## TASK OBJECTIVE
Reproduce the passage from the TimeMe.AI FAQ below, starting at the words "For younger kids, parents" and ending after "the ONLY-5 differentiator).".
:: TEXT ::
Schedule data (what activities, when, with whom, where) is what TimeMe.AI uses to make the AI useful and to run the calendar features. We don't sell it. We don't share it with third parties for marketing. We don't train external AI models on your data without your explicit opt-in.
Full data handling is in the privacy policy. We're happy to answer specific questions: hello@timeme.ai.
How does the AI use my conversation history?
Your AskAI conversations are stored so the AI has context for follow-up questions and so you can scroll back through what you asked before. Conversations are scoped to your account — other family members on your TimeMe.AI account don't see your AskAI history by default.
The Anthropic API (which powers AskAI) processes your messages to generate responses; per Anthropic's policy, that data isn't used to train models by default for our integration.
Are kids' messages with AI private from parents?
By default, kids' AskAI conversations are private to the kid — same as a journal. Parents see what shows up on the family calendar (schedule changes the kid made) but don't see the conversational back-and-forth.
For younger kids, parents can opt to see the kid's AskAI history through the family settings. The default leans toward kid privacy because the alternative undermines the kid's reason to use the AI surface at all (which is the ONLY-5 differentiator).
Pricing
Is it really free? What's the catch?
It's really free during launch. No credit card. No trial that auto-converts. No upsell pressure mid-feature.
The honest catch: this is the launch window. The core scheduling + AI surface stays free permanently, but a premium tier for power users will roll later in the roadmap. We're being explicit that “free during launch, premium later” (not “free forever”) because we don't want to make a promise we can't keep on the long-term monetization side.
Will current free features become paid?
The core scheduling + AI surface stays free permanently. The features families and coaches use every day — family calendar, AskAI for booking and scheduling, PlanIt booking pages, team setup, parent notifications, cross-activity coordination, kid agency — remain in the free tier.
Premium features that land later will be additive (new things you can opt into) rather than walls around existing features. We won't pull functionality you rely on into a paywall.
But doesn't [X] do this already?
But doesn't TeamSnap have AI?
TeamSnap's AI is in video and highlights through partnerships with XbotGo and Pixellot. That's useful for parents browsing post-game footage. It's not workflow AI — it doesn't set up the team, schedule practices, herd RSVPs, or run parent notifications by conversation.
:::
:: GIVEN INFORMATION ::
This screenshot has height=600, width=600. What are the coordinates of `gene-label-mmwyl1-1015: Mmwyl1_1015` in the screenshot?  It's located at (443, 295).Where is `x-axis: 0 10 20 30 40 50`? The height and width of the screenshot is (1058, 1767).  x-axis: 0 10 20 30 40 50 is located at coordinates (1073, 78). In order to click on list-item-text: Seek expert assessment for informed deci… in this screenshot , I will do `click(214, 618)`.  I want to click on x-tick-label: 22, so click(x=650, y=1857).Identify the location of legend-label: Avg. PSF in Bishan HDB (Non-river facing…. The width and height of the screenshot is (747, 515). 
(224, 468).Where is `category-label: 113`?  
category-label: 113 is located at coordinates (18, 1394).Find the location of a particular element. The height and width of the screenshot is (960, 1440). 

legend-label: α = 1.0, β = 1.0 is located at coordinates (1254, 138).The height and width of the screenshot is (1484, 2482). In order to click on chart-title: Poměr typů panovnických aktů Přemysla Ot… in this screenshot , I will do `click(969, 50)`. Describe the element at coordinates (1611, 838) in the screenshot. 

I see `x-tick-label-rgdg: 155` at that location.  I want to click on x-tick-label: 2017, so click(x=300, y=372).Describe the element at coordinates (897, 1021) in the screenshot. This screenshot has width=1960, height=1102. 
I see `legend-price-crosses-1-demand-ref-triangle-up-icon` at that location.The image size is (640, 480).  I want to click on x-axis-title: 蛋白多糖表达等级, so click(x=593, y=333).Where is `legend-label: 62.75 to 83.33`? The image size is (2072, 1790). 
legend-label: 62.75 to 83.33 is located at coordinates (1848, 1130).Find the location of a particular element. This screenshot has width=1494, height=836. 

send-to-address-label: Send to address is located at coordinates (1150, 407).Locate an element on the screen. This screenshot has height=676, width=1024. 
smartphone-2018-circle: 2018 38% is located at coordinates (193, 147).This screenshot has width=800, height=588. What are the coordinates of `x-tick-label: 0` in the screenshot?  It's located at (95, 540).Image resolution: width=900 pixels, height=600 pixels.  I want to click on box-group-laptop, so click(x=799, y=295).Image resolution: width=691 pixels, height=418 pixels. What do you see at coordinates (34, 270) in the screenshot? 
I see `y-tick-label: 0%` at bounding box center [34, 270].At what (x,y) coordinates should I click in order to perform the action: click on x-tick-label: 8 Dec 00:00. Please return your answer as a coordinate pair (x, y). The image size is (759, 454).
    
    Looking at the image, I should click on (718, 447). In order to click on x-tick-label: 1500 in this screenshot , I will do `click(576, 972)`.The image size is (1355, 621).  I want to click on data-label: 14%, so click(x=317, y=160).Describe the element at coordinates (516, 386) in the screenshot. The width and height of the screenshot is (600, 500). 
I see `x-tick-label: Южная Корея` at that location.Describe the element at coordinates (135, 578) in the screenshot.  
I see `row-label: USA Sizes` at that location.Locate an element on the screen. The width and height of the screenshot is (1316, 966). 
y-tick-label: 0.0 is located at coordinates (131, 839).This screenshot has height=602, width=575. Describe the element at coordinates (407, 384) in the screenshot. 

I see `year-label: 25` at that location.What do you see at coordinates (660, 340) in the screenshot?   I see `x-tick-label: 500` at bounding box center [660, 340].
:::
## ANSWER TO THIS EXERCISE
For younger kids, parents can opt to see the kid's AskAI history through the family settings. The default leans toward kid privacy because the alternative undermines the kid's reason to use the AI surface at all (which is the ONLY-5 differentiator).